DOJ Reveals Its Plan for Breaking Up Google’s Search Monopoly

The agency said in a court filing that it is considering remedies ranging from forcing Google to split off parts of its business to requiring the company to share key data and details about its search algorithms with competitors.

In August, a federal court found that Google, led by CEO Sundar Pichai, was operating an illegal monopoly over internet search.
In August, a federal court found that Google, led by CEO Sundar Pichai, was operating an illegal monopoly over internet search. © Alain Jocard/Getty Images

The Department of Justice has laid out its broad-strokes plan for ending Google’s monopoly over internet search after winning its antitrust case against the company in August. The sweeping changes could end Google’s position as the default search engine on billions of devices and require the company to share key information about its search algorithms with competitors.

The regulators’ proposals, laid out Tuesday in a filing with the D.C. federal court where the antitrust case was heard, are aimed not only at rectifying Google’s past anti-competitive practices but also at preventing it from unfairly dominating emerging technologies, particularly internet searches enabled by generative AI tools.

Any changes to Google’s business model will take time, if they happen at all. The DOJ’s filing indicates the general categories of remedies it might seek but the agency still has significant work to do before it puts forward a detailed plan for the court to rule on. Google, meanwhile, has said it will appeal the court’s decision.

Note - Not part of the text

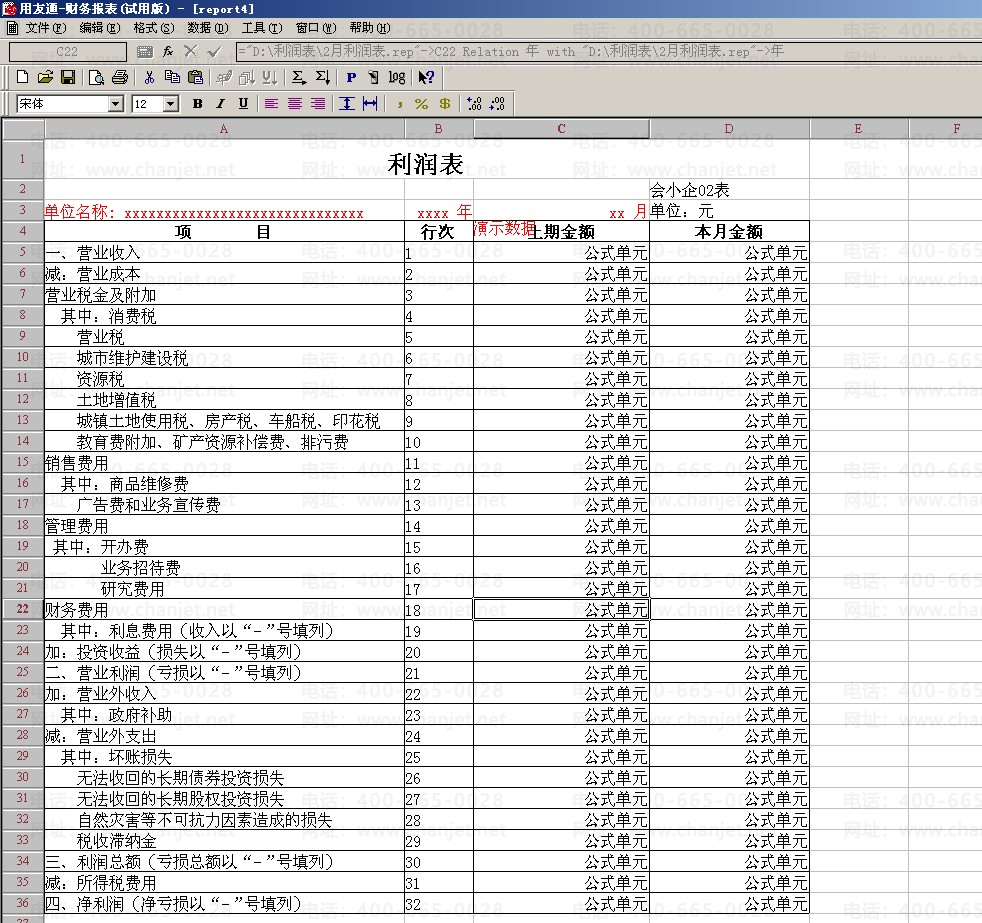Toggle underline formatting

(243, 104)
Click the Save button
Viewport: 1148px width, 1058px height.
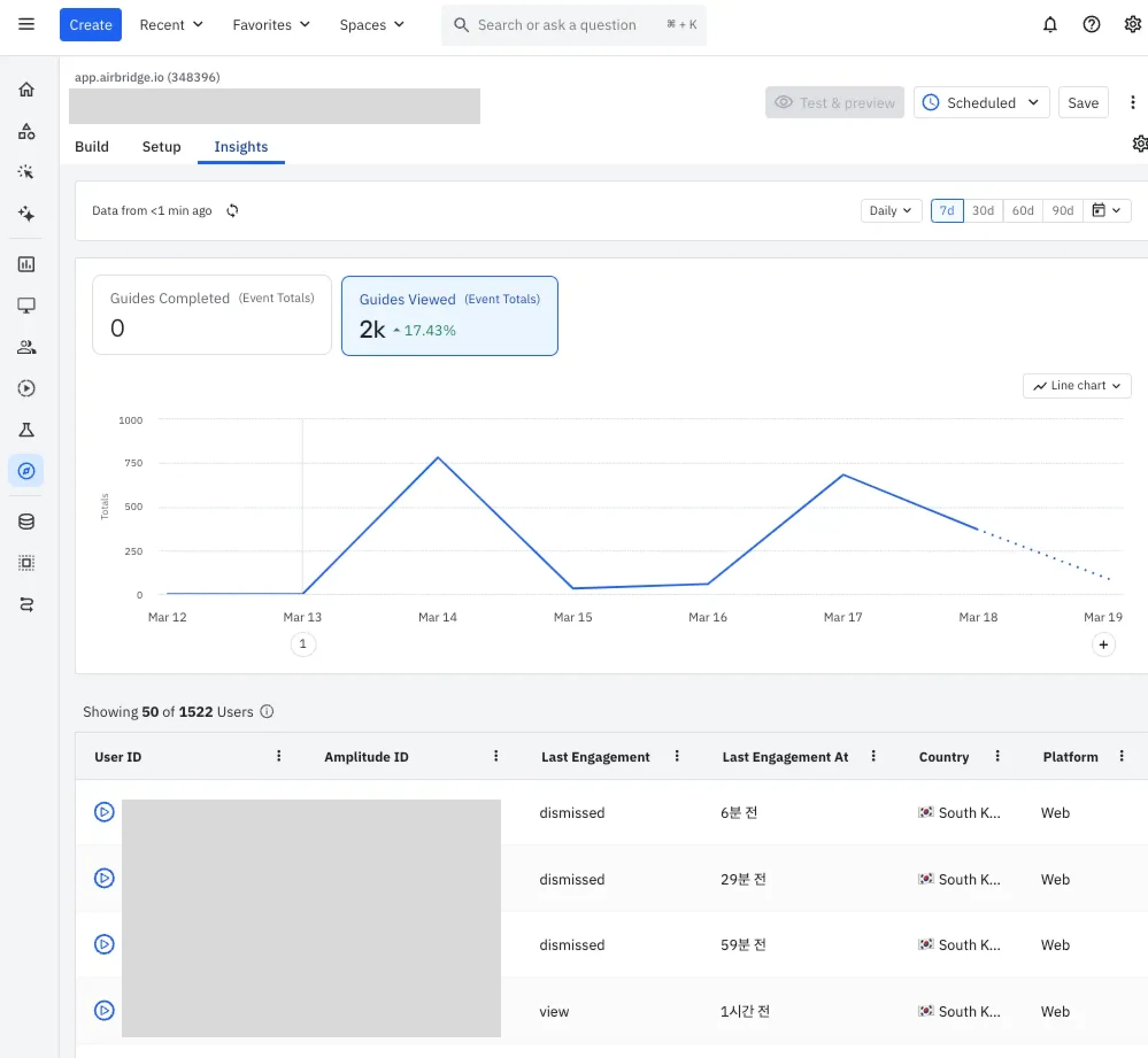[x=1082, y=103]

Google described the DOJ’s proposals as “radical” and said “government overreach in a fast-moving industry may have negative unintended consequences for American innovation and America’s consumers.”

The first step necessary to unwind Google’s illegal monopoly, according to the DOJ, will likely be to “limit or end” the company’s use of contracts and unfair revenue-sharing agreements that have enshrined Google as the pre-installed search engine on all Android devices and the Chrome browser. It could potentially also include forcing Google’s parent company, Alphabet, to split off the Android and Chrome divisions of its business.

Google’s search tools are powered by the huge amount of data its web crawlers have indexed and the ranking algorithms that prioritize which results users see first. To level the playing field for competitors, the DOJ said it might try to make the company share the indexes, search results, underlying ranking signals, and models used for Google search, including AI-powered search.

“Google’s ability to leverage its monopoly power to feed artificial intelligence features is an emerging barrier to competition and risks further entrenching Google’s dominance,” the DOJ wrote, adding that potential remedies could include prohibiting the company from signing contracts with web publishers that deny rival search engines access to their sites and forcing Google to allow publishers to opt out of having their content scraped and used to generate AI summaries at the top of search results.

The final category of remedies the DOJ proposed would aim to spread the wealth generated by advertisements attached to internet searches by making it easier for smaller competitors to enter markets without being crushed by Google’s economy of scale and by requiring Google to be more transparent with advertisers in its ad auctions.